» **Aim**: Extract every line of the material below and reproduce each one verbatim, with no changes.

» **Source material**:
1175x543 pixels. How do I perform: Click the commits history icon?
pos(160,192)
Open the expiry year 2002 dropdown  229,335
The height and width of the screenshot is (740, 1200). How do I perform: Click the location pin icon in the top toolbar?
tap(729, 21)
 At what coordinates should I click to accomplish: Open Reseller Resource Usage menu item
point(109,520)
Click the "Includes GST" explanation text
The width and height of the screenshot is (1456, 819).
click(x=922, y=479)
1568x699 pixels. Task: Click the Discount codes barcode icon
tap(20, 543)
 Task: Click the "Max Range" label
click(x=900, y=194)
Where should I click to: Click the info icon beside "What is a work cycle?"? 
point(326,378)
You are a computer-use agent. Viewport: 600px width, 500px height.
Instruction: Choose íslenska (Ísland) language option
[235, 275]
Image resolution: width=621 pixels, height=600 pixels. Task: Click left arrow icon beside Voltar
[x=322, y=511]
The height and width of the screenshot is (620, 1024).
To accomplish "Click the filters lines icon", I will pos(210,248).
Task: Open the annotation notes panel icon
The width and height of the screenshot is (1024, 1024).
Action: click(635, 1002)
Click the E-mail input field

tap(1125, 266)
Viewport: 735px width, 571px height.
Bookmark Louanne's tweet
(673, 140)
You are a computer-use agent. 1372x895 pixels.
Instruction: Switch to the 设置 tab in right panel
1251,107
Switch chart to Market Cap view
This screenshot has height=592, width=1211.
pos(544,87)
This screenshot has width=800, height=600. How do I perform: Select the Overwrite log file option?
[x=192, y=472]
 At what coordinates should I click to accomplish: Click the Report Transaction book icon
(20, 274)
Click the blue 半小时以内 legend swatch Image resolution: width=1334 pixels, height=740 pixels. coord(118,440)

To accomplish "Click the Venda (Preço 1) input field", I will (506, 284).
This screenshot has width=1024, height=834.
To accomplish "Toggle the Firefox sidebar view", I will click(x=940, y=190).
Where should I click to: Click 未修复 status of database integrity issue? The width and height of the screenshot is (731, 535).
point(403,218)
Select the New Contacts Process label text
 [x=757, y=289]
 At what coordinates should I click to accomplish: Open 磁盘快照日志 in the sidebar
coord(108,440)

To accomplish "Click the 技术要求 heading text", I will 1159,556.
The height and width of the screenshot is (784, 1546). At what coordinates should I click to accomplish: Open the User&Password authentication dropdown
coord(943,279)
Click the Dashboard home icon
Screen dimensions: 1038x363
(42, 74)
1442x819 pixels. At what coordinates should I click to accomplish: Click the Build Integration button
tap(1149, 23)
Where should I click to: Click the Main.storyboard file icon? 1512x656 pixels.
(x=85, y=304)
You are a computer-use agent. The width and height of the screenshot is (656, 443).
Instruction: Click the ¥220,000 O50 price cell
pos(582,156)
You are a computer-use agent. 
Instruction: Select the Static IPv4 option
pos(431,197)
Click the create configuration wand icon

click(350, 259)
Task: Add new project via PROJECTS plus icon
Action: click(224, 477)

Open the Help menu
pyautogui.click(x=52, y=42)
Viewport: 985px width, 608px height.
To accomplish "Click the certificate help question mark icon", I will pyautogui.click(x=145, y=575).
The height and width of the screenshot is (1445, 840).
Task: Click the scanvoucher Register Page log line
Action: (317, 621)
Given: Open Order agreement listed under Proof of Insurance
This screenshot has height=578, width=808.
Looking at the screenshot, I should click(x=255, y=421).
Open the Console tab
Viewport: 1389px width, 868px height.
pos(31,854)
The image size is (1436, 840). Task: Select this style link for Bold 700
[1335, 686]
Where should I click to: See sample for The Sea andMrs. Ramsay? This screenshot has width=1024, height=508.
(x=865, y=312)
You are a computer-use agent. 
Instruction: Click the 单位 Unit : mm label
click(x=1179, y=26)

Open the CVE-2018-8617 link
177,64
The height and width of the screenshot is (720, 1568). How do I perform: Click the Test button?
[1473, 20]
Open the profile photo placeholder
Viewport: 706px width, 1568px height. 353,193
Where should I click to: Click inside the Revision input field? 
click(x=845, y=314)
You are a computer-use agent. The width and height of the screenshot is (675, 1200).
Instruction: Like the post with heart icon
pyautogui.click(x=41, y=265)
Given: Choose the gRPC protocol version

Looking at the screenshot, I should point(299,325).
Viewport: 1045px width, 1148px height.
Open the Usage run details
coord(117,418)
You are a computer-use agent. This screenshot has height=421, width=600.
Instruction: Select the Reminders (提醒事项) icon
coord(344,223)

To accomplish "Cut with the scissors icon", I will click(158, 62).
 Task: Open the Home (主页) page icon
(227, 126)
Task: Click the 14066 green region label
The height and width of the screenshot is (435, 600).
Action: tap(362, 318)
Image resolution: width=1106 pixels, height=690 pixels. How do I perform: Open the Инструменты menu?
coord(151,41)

» **Task result**:
1175x543 pixels. How do I perform: Click the commits history icon?
pos(160,192)
Open the expiry year 2002 dropdown  229,335
The height and width of the screenshot is (740, 1200). How do I perform: Click the location pin icon in the top toolbar?
tap(729, 21)
 At what coordinates should I click to accomplish: Open Reseller Resource Usage menu item
point(109,520)
Click the "Includes GST" explanation text
The width and height of the screenshot is (1456, 819).
click(x=922, y=479)
1568x699 pixels. Task: Click the Discount codes barcode icon
tap(20, 543)
 Task: Click the "Max Range" label
click(x=900, y=194)
Where should I click to: Click the info icon beside "What is a work cycle?"? 
point(326,378)
You are a computer-use agent. Viewport: 600px width, 500px height.
Instruction: Choose íslenska (Ísland) language option
[235, 275]
Image resolution: width=621 pixels, height=600 pixels. Task: Click left arrow icon beside Voltar
[x=322, y=511]
The height and width of the screenshot is (620, 1024).
To accomplish "Click the filters lines icon", I will pos(210,248).
Task: Open the annotation notes panel icon
The width and height of the screenshot is (1024, 1024).
Action: click(635, 1002)
Click the E-mail input field

tap(1125, 266)
Viewport: 735px width, 571px height.
Bookmark Louanne's tweet
(673, 140)
You are a computer-use agent. 1372x895 pixels.
Instruction: Switch to the 设置 tab in right panel
1251,107
Switch chart to Market Cap view
This screenshot has height=592, width=1211.
pos(544,87)
This screenshot has width=800, height=600. How do I perform: Select the Overwrite log file option?
[x=192, y=472]
 At what coordinates should I click to accomplish: Click the Report Transaction book icon
(20, 274)
Click the blue 半小时以内 legend swatch Image resolution: width=1334 pixels, height=740 pixels. coord(118,440)

To accomplish "Click the Venda (Preço 1) input field", I will (506, 284).
This screenshot has width=1024, height=834.
To accomplish "Toggle the Firefox sidebar view", I will click(x=940, y=190).
Where should I click to: Click 未修复 status of database integrity issue? The width and height of the screenshot is (731, 535).
point(403,218)
Select the New Contacts Process label text
 [x=757, y=289]
 At what coordinates should I click to accomplish: Open 磁盘快照日志 in the sidebar
coord(108,440)

To accomplish "Click the 技术要求 heading text", I will 1159,556.
The height and width of the screenshot is (784, 1546). At what coordinates should I click to accomplish: Open the User&Password authentication dropdown
coord(943,279)
Click the Dashboard home icon
Screen dimensions: 1038x363
(42, 74)
1442x819 pixels. At what coordinates should I click to accomplish: Click the Build Integration button
tap(1149, 23)
Where should I click to: Click the Main.storyboard file icon? 1512x656 pixels.
(x=85, y=304)
You are a computer-use agent. The width and height of the screenshot is (656, 443).
Instruction: Click the ¥220,000 O50 price cell
pos(582,156)
You are a computer-use agent. 
Instruction: Select the Static IPv4 option
pos(431,197)
Click the create configuration wand icon

click(350, 259)
Task: Add new project via PROJECTS plus icon
Action: click(224, 477)

Open the Help menu
pyautogui.click(x=52, y=42)
Viewport: 985px width, 608px height.
To accomplish "Click the certificate help question mark icon", I will pyautogui.click(x=145, y=575).
The height and width of the screenshot is (1445, 840).
Task: Click the scanvoucher Register Page log line
Action: (317, 621)
Given: Open Order agreement listed under Proof of Insurance
This screenshot has height=578, width=808.
Looking at the screenshot, I should click(x=255, y=421).
Open the Console tab
Viewport: 1389px width, 868px height.
pos(31,854)
The image size is (1436, 840). Task: Select this style link for Bold 700
[1335, 686]
Where should I click to: See sample for The Sea andMrs. Ramsay? This screenshot has width=1024, height=508.
(x=865, y=312)
You are a computer-use agent. 
Instruction: Click the 单位 Unit : mm label
click(x=1179, y=26)

Open the CVE-2018-8617 link
177,64
The height and width of the screenshot is (720, 1568). How do I perform: Click the Test button?
[1473, 20]
Open the profile photo placeholder
Viewport: 706px width, 1568px height. 353,193
Where should I click to: Click inside the Revision input field? 
click(x=845, y=314)
You are a computer-use agent. The width and height of the screenshot is (675, 1200).
Instruction: Like the post with heart icon
pyautogui.click(x=41, y=265)
Given: Choose the gRPC protocol version

Looking at the screenshot, I should point(299,325).
Viewport: 1045px width, 1148px height.
Open the Usage run details
coord(117,418)
You are a computer-use agent. This screenshot has height=421, width=600.
Instruction: Select the Reminders (提醒事项) icon
coord(344,223)

To accomplish "Cut with the scissors icon", I will click(158, 62).
 Task: Open the Home (主页) page icon
(227, 126)
Task: Click the 14066 green region label
The height and width of the screenshot is (435, 600).
Action: tap(362, 318)
Image resolution: width=1106 pixels, height=690 pixels. How do I perform: Open the Инструменты menu?
coord(151,41)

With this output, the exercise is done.